Since the early twentieth century, cakes have been raised in layers on pillars. Originally it was only royalty and high society who could afford these tiered cakes, with the rest of the country having single cakes decorated with perhaps a vase to add height to the display. The three-tiered round cake became traditional, representing the three rings – the engagement, wedding and eternity rings.

Soon the request for a three-tiered cake became fashionable among the style-conscious middle classes, even if there was more cake than was actually needed for the guests. Consequently, there was often a tier left over and, rather than use it immediately, it would be kept for the christening of the couple’s first child (which would normally be within 12 months of the marriage).

Very little was published on cake decorating between the two World Wars. The Second World War, with its severe sugar rationing in the United Kingdom, reduced the number of books being published on the subject still further and icing practice became very difficult. Mashed potato was used to keep piping skills honed. One pound of icing would be used for a whole cake decorating class, for weeks at a time.

Although there were sugar restrictions in the colonies of the War, they were not quite as stringent as in the United Kingdom. Sugarpaste was the preferred covering of rich fruit cakes in countries like Australia and South Africa. But, in Britain, the master bakers continued with their favorite technique – royal icing. Ronnie Rock, one of the greatest craftsmen in his field, actually ground his own icing sugar to produce the magnificent piece he made for his first post-war exhibition in 1946. It is now displayed in London’s National Bakery School.

The custom of the bride and groom cutting the cake together began in the 1930s when British cakes were encased in several layers. Grooms would ‘help’ the bride cut the cake, using a sword or knife. In those days this would have been unfailing a large hard white cake with some piped decoration. It would perhaps have been decorated with horseshoes (for good luck) and tiny bride’s shoes (representing the giving away of the bride to the groom by her father and the idea of a possession – historically a shoe left on a piece of land symbolized by ownership).

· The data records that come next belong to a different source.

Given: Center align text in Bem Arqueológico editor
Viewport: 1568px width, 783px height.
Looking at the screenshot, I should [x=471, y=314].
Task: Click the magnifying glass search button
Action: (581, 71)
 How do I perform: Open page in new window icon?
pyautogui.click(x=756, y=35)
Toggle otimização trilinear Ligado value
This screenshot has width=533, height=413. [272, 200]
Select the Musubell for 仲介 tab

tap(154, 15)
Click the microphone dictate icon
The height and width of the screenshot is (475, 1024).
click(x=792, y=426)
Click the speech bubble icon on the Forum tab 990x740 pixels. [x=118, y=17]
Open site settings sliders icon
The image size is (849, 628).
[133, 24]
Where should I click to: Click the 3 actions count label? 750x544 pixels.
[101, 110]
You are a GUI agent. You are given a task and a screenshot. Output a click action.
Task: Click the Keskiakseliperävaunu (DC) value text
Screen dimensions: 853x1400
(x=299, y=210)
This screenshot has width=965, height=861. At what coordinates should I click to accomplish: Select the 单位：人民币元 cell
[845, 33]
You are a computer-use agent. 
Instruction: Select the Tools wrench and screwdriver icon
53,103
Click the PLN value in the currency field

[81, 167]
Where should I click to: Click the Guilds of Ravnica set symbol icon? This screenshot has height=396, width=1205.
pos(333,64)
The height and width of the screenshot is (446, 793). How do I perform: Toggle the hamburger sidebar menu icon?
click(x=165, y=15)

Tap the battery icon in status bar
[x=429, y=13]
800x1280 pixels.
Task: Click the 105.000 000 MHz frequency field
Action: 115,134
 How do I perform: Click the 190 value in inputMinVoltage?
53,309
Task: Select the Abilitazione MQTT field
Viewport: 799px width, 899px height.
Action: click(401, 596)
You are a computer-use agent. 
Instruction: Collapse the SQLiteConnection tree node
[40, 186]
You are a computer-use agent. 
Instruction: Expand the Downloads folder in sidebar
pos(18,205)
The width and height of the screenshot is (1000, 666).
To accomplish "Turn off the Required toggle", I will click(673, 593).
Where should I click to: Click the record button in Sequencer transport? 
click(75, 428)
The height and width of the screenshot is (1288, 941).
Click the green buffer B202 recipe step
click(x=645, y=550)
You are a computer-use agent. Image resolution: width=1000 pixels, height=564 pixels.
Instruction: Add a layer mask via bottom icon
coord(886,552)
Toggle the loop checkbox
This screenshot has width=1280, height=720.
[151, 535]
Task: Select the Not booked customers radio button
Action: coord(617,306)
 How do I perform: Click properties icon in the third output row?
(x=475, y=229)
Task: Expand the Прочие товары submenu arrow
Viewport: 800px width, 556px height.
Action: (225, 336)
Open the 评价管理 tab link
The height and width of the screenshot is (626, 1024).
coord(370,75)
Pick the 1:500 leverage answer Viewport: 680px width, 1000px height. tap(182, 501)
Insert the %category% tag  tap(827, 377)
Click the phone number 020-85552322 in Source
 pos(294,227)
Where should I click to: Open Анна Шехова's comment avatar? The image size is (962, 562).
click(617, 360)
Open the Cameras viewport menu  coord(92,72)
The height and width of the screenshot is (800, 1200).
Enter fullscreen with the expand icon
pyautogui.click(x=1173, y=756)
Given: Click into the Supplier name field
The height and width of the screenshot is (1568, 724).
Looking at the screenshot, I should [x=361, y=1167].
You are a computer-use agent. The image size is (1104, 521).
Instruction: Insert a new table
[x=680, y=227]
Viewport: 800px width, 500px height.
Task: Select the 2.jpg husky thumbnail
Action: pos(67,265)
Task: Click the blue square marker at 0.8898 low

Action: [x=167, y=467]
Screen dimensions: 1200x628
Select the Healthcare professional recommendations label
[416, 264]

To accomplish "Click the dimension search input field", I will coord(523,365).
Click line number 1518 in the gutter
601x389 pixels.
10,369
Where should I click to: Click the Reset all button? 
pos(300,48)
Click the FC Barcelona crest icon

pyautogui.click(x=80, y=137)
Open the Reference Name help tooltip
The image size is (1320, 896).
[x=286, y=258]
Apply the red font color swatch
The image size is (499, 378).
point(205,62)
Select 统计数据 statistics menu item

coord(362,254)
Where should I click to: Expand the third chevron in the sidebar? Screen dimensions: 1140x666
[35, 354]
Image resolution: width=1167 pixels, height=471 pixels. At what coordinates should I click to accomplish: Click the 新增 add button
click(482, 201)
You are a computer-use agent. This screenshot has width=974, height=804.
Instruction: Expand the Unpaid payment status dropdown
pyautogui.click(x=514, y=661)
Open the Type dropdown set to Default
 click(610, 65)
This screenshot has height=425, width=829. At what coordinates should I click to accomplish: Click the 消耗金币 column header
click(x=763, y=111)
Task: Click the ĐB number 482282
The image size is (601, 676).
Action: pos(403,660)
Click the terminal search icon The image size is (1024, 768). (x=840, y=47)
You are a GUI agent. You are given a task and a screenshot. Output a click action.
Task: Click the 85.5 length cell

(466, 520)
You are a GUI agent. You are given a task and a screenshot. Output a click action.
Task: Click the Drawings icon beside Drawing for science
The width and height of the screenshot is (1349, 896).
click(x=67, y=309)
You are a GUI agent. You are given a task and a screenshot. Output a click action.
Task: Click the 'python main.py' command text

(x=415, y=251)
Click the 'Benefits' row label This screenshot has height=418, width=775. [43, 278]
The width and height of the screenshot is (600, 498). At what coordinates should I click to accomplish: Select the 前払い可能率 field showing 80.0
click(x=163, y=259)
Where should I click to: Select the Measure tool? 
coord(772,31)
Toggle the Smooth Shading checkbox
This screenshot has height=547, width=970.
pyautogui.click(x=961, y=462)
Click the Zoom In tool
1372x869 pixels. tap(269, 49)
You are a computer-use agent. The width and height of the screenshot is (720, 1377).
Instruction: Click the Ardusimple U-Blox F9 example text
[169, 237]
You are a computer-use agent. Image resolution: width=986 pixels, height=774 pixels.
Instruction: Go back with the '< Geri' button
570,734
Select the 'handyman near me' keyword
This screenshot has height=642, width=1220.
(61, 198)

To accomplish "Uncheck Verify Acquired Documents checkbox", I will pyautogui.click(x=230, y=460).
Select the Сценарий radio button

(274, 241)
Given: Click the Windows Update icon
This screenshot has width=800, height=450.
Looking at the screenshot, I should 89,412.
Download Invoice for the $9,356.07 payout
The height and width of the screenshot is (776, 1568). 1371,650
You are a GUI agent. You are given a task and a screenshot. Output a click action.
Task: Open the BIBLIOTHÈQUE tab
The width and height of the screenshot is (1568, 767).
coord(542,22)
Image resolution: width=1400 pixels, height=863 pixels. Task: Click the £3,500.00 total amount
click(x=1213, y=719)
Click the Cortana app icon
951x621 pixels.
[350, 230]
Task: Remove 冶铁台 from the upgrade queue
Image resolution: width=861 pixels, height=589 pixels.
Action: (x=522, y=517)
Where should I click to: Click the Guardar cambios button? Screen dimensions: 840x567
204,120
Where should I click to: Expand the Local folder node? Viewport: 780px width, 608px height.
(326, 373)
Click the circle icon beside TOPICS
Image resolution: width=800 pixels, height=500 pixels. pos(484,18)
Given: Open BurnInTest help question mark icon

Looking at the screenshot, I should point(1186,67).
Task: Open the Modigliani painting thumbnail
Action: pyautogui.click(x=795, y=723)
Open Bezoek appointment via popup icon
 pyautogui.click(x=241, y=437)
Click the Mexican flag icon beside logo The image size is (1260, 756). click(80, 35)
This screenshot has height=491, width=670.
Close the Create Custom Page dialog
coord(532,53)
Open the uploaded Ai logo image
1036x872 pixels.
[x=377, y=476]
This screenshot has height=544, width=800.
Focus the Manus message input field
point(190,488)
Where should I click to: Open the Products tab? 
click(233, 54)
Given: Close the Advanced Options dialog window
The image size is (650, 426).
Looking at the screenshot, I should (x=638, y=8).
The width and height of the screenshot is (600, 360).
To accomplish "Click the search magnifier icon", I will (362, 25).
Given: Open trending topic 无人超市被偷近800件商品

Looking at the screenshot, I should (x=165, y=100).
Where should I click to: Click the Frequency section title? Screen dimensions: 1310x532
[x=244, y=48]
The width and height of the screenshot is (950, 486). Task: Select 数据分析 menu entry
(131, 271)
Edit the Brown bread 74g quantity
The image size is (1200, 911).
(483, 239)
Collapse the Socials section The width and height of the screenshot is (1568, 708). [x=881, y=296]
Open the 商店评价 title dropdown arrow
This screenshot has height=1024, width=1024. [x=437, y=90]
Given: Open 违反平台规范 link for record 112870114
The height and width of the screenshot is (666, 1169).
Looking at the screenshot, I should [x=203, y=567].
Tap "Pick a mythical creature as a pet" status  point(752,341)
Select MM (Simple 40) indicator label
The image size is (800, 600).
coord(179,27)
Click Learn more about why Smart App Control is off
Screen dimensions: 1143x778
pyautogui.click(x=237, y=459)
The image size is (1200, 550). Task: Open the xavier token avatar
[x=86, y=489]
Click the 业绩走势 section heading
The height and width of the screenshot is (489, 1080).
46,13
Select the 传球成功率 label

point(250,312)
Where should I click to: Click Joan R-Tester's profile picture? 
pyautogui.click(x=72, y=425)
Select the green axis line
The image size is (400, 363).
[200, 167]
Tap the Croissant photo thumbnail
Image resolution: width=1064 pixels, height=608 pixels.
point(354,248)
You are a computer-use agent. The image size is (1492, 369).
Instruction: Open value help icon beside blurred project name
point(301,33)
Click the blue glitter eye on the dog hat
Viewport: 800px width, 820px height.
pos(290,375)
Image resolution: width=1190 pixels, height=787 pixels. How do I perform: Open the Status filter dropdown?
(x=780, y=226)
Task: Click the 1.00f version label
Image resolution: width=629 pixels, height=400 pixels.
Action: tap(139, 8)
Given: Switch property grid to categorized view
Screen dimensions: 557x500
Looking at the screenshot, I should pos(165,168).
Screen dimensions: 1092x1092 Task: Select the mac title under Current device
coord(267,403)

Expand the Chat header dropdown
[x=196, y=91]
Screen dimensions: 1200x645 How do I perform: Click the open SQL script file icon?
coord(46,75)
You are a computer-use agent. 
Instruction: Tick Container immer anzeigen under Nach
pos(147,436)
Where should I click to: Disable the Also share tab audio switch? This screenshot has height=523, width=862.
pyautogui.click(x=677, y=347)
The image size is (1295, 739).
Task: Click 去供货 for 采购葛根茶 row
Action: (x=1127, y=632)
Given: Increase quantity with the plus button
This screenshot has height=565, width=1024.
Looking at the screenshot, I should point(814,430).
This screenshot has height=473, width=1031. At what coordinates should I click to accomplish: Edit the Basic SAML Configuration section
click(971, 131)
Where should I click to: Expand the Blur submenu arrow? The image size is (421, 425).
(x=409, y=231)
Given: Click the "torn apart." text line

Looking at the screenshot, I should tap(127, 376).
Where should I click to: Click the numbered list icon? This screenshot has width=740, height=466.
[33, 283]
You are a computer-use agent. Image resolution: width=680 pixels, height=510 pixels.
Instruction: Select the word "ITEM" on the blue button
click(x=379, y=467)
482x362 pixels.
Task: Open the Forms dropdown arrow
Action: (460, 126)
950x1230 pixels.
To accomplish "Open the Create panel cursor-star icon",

In the last thirty years, there have been many changes in the fashion for wedding cakes. Soft sugarpaste icing became popular and with it the creation of new techniques taken from needlework, such as smocking and ribbon insertion. Sugarpaste is often imagined to be a modern invention but, in fact, the first recipe for sugarpaste was published in 1609 in a book entitled Delights for Ladies. This paste was made from ‘fine white sugar, starch and gum tragacanth’, colored and flavored with pounded flowers.

It is this movement in trends for the decoration of wedding cakes that set the fashions for styles of christening, birthday and anniversary cakes. Today we realize that with imagination and practice, almost anything is achievable.